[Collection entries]

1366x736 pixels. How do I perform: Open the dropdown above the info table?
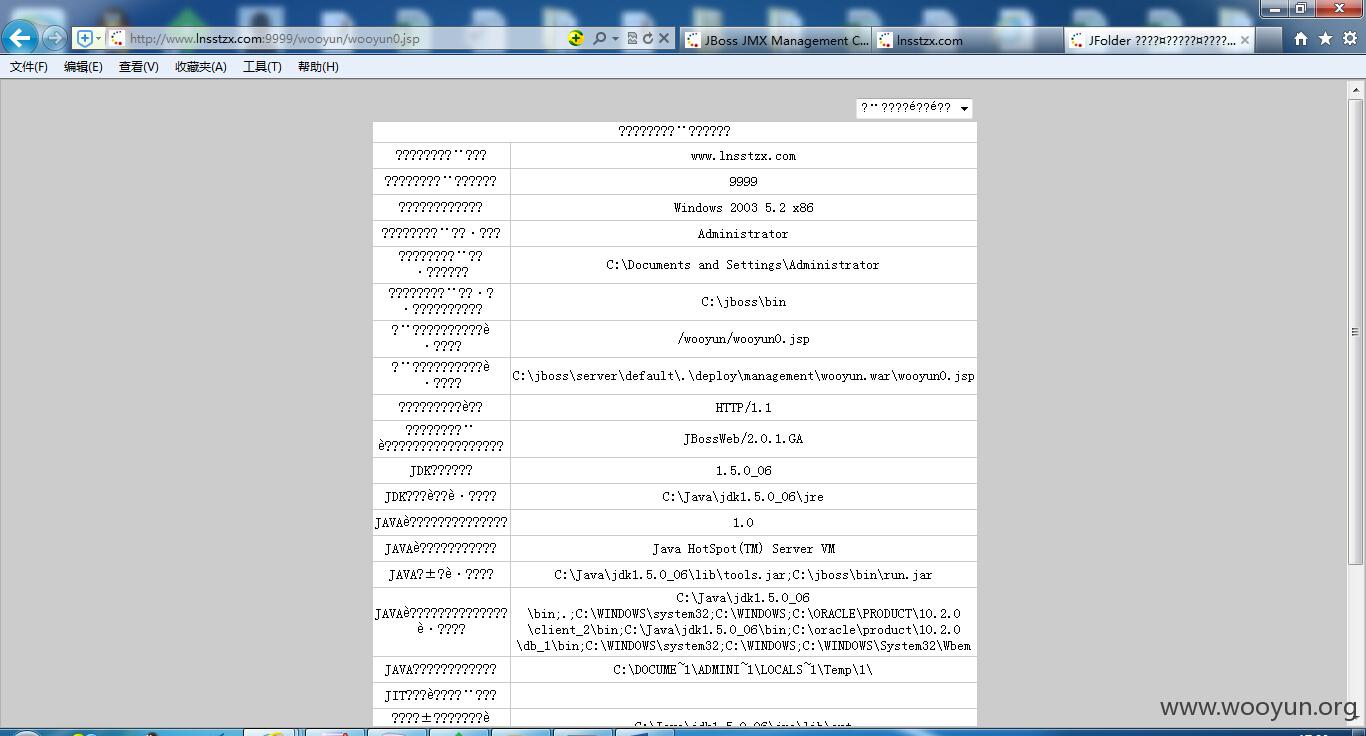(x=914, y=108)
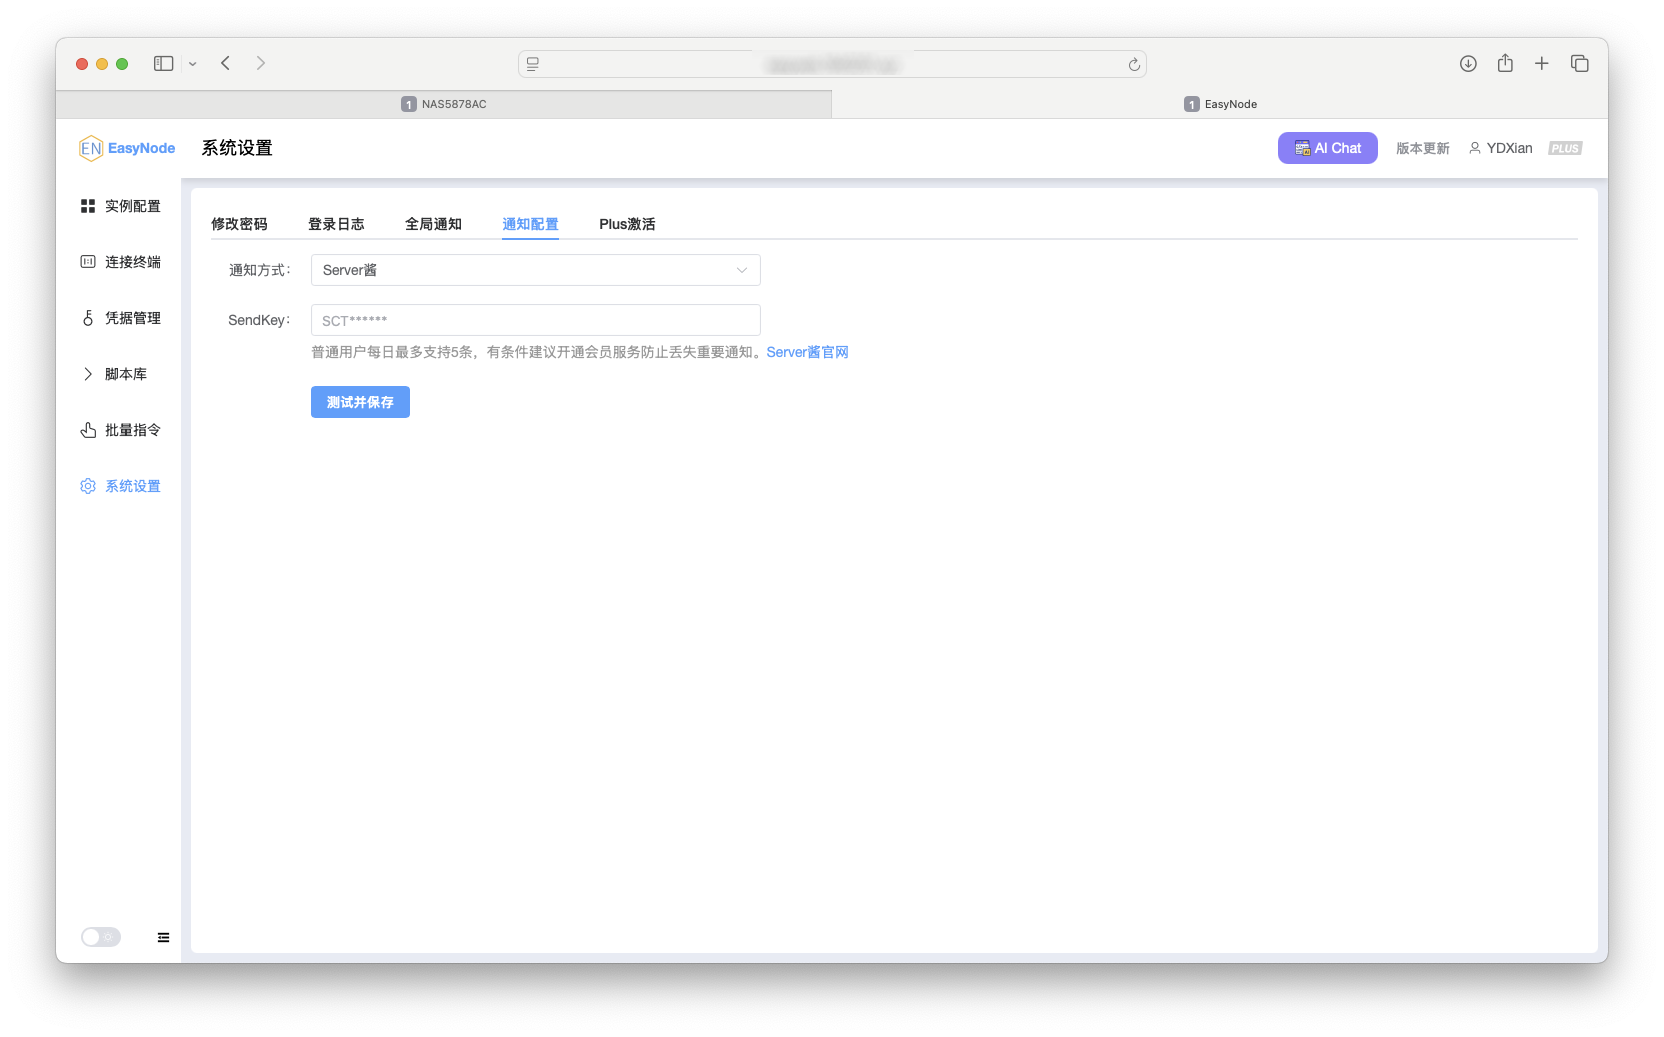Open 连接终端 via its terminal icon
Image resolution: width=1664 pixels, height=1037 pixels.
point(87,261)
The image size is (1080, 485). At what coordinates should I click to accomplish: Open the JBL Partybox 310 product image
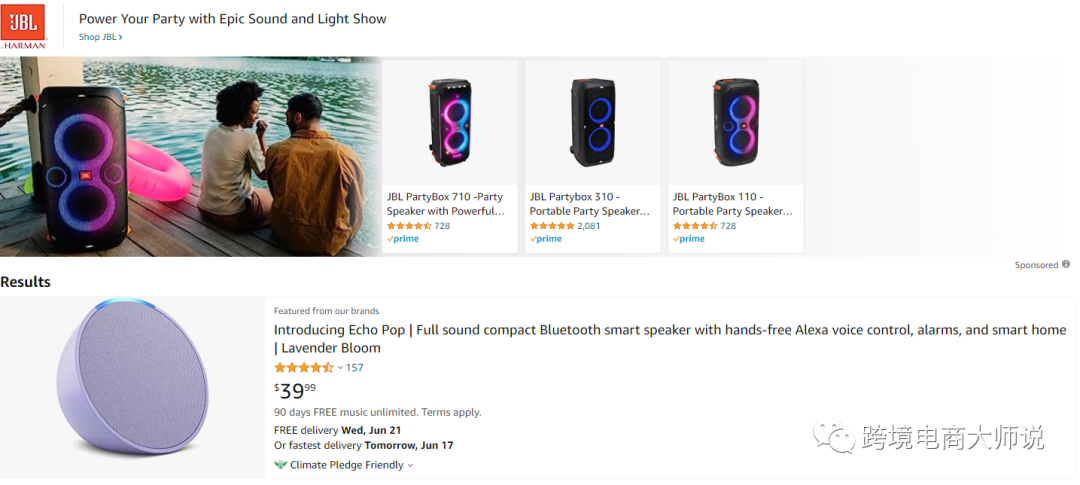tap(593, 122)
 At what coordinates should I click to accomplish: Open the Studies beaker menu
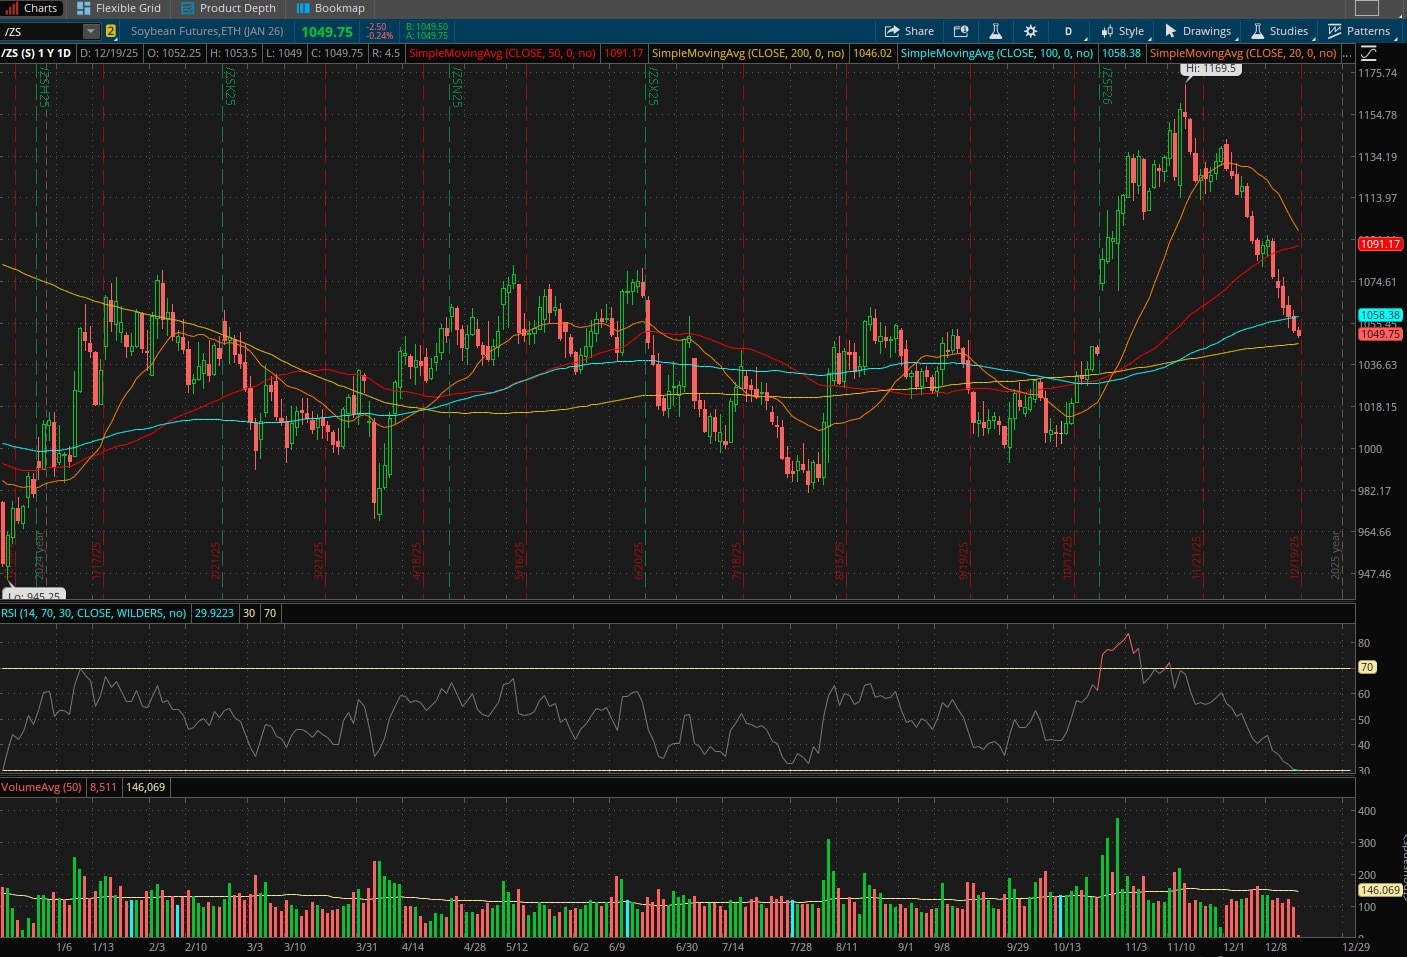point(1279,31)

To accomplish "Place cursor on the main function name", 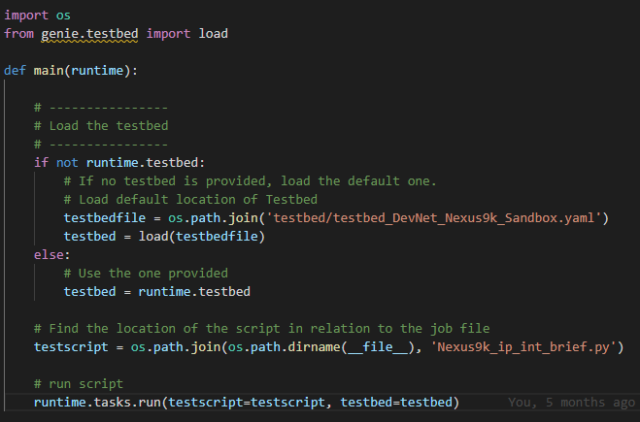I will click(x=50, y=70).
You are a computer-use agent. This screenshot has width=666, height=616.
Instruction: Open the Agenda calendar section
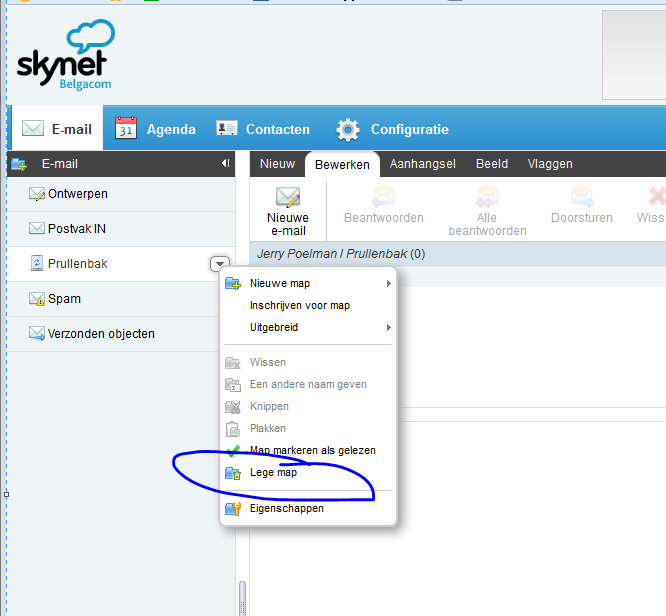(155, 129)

▸ **Request**
Reproduce the lines of the listing from the one containing "You are a computer-use" through the end, requests included, multiplying every coordinate in the answers by 0.95 and rounding to whole numbers, with halves rounded up. Leave the pictures out.

▸ **In response**
You are a computer-use agent. This screenshot has width=666, height=616.
Instruction: Open the Agenda calendar section
(147, 123)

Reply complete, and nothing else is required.